In terms of dialogue modelling, it is here assumed appropriate for the explainer to only provide information that a CXAI system would realistically have access to. Consequently, when a user explicitly refers to a concept that goes beyond the system’s information about the model or the domain, as in Excerpt 15, the system signals its inability to answer the question (see Section 3.7 below). Occurrences where an operator unpromptedly explains a prediction in a model-ungrounded way (Excerpts 14 and 21) are not rewritten, under the normative assumption that it is better to not explain a prediction unpromptedly than to provide a model-ungrounded unprompted explanation.

3.7. Answer Unavailability

When operators cannot provide an answer to an explanatory question raised by the respondent, various different strategies are used. One such strategy is to answer a related question, which can be understood as adhering to the maxim of relevance [51]. In the following excerpt, instead of answering R’s question about the contribution of specific ratings, O answers a question concerning the meaning of one of the traits at hand:

(24): R: … Among my answers, which ones tilted me the most towards being non-agreeable and slightly open?
O: Your agreeableness reflects individual differences in concern with cooperation and social harmony. (D 3)

Another strategy is to signal answer unavailability, which can be understood as adhering to the maxim of quality [51], as in the following excerpt:

(25): R: So, what did they base the low conscientiousnss on?
O: hard to say, any specific music you rated high or low
(D 33)

Similarly, in Excerpt 7, O aligns with R’s interrogative stance (towards the causal relationship between music listening and personality) with the feedback “yeah I was thinking that too”, thereby implicating a lack of knowledge concerning the question at hand.

In some cases, answer unavailability signalling is combined with offering an answer to a related question, as in Excerpt 18, where R wonders “what song would give this trait”, and O responds: “well I actually can tell you something about that I think//not which song in particular, but how openness relates to features of the music”.

A similar combination of strategies can be observed in the following excerpt:

(26): R: So there were no specific answers in the test that led to these results?
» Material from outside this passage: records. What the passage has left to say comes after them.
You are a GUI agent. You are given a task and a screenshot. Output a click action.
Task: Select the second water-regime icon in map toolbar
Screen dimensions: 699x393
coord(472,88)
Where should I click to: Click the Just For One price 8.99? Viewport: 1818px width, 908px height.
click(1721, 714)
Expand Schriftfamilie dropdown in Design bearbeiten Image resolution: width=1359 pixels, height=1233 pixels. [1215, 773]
For instance my slight disliking of death metal.
O: Not really, your answer for the tracks is not something i can see, What i can see is What your answers acumilated to. Then showing me What personality traits you have
R: I see, that makes is a lot clearer. (D 3)

In Excerpt 26, R’s response to O’s answer unavailability feedback strongly conveys positive understanding, indicating that answer unavailability feedback can help explainees form a correct mental model of how the AI makes its predictions.

Among the observed strategies, signalling answer unavailability is here considered the most important for dialogue modelling, since it helps users form correct mental models. Assuming that the system is able to parse (at least some) questions for which answers are unavailable, exchanges can be rewritten as follows:

(24′): U: Among my answers, which ones tilted me the most towards being non-agreeable?
S: I don’t have any information about that.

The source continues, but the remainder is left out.